#### Задание 1
Выпишите обозначения всех участников, чьи реплики приведены в беседе о стихах и влюбчивости.
#### Задание 2
Допишите следующий фрагмент беседы о стихах и влюбчивости, начав сразу после последней реплики.

#### Текст для чтения
══════════

И это чувство я не в силах превозмочь…

С. М. Не читай дальше. Это стихотворение я написал в припадке увлеченности, эта увлеченность ушла, и я не хочу эти стихи вспоминать, потому что…

H. М. «Безучастно ты смотрела/ на людское оживленье, / и вино тебя не грело/ в час дурного настроенья./ Незаметно, осторожно/ я твою погладил руку, / но при этом ты, возможно,/ ощутила только скуку…»

С. М. Это я тоже знаю… когда я писал, тогда я тоже был влюблен. Но я не считаю, что это такие шедевры.

H. М. Но это ты.

С. М. Это я.

H. M. Это ты.

С. М. Это я.

АННА. Очень хорошая история была, когда, я не помню, кто об этом рассказывал… А! Лидия Смирнова, актриса… Кто-то к ней подошел и спросил: «Вы не видели Сергея Владимировича?» Она сказала: «Там, где вы увидите самых красивых женщин, – там Сергей Владимирович». Он и сам очень хорош собой. И был всегда настоящим джентльменом.

H. М. А ты влюбчивый был?

С. М. А?

H. М. Влюбчивый?

С. М. Да, влюбчивый.

H. М. Влюбчивый мгновенно, быстро, неожиданно?

С. М. Нуда. Тогда увлекался. Это все было, но это все не так интересно.

H. М. Это как раз очень интересно. Потому что дело же не в том, чтобы копаться в чьем-то белье, – разговор о другом. Ты умел ухаживать, ты был гусаром, в общем.

С. М. Ну да. Но должен сказать, что за теми девушками или женщинами молодыми, за кем я ухаживал… я ни на одной из них не мог жениться.

H. М. Почему?

С. М. Ну, потому что что-то в чем-то не совпадало. Жениться надо тогда, когда чувствуешь, что одинаково думаешь о чем-то, одинаково воспринимаешь окружающий мир и так далее.

══════════

#### Исходные данные
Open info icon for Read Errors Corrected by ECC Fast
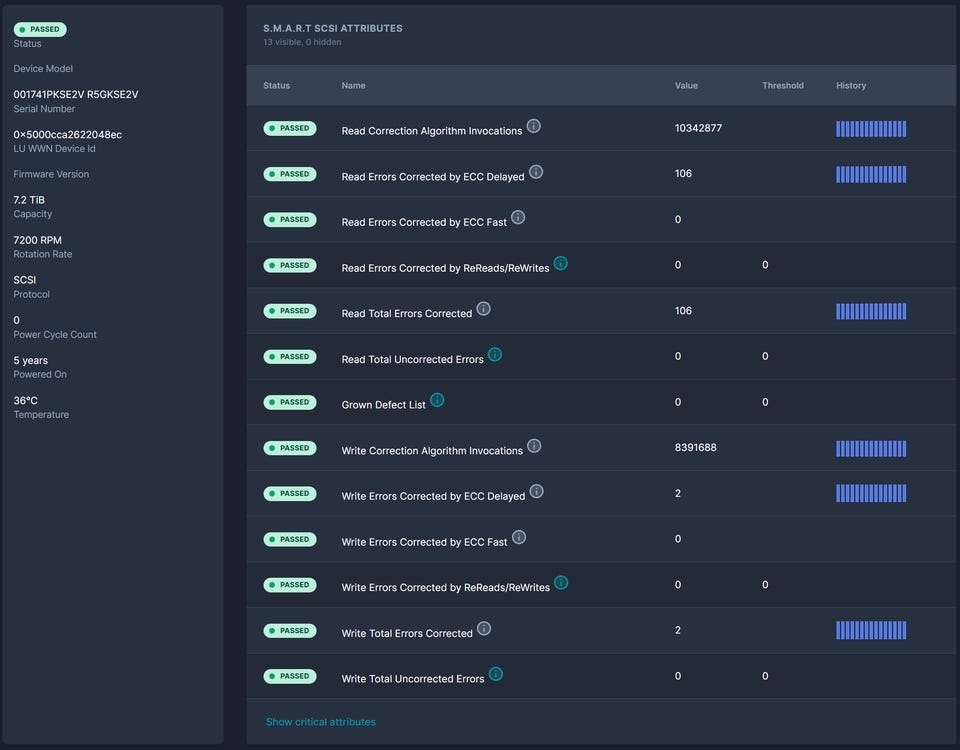Image resolution: width=960 pixels, height=750 pixels. pos(518,217)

══════════

#### Результат 1
С. М., Н. М., Анна

#### Результат 2
Мама всегда считала, что он сделал ее, то есть создал ее как личность. Он, будучи на 10 лет ее младше, 23-летним юношей попросившим руки у 33-летней женщины, уже бывшей замужем, родившей дочку, которой было к тому времени 4 года… Да еще на ком женится – на дочке художника Кончаловского, внучке Василия Ивановича Сурикова, такой видной, с прекрасным образованием, с тремя иностранными языками… И он – ездящий по городу на велосипеде и работающий чернорабочим на каком-то комбинате! Но он влюбился, и он решил, что женится, несмотря на то что все были против. Он женился, потому что был легок, обаятелен и настойчив. В семье Кончаловских это было принято как нонсенс какой-то: что за мальчик, откуда, 23 года! Наташа, он на 10 лет тебя младше, как можно! Но талант, обаяние и энергия сделали свое дело – в 1936 году они поженились. «Милой моей, дорогой, любимой Наташе. Когда я так на тебя смотрю – значит, я тебя люблю. Сергей» (Надпись на фотографии).

СТЕПАН. Он как бы всегда присутствовал как хозяин дома, хотя на самом деле хозяйкой была Наталья Петровна. Но она никогда этого не показывала, никогда не пыталась, когда приходили гости или когда были семейные застолья, встречи, – она никогда не пыталась показать, что вот я хозяйка в доме, я всем руковожу, – это нет! Наоборот, она всегда делала так, чтобы все понимали, кто хозяин в доме. Это большая мудрость на самом деле.

H. М. Ты встречал женщину в жизни, о которой бы ты подумал: «Да, все-таки, наверное, мне лучше было бы жениться на ней, а не на Наталье»?

С. М. Нет.

Н. М. А?

С. М. Нет.

H. М. Никогда?

С. М. Не встречал.

H. М. Как ты компенсировал все-таки такую разность интересов между тобой и мамой?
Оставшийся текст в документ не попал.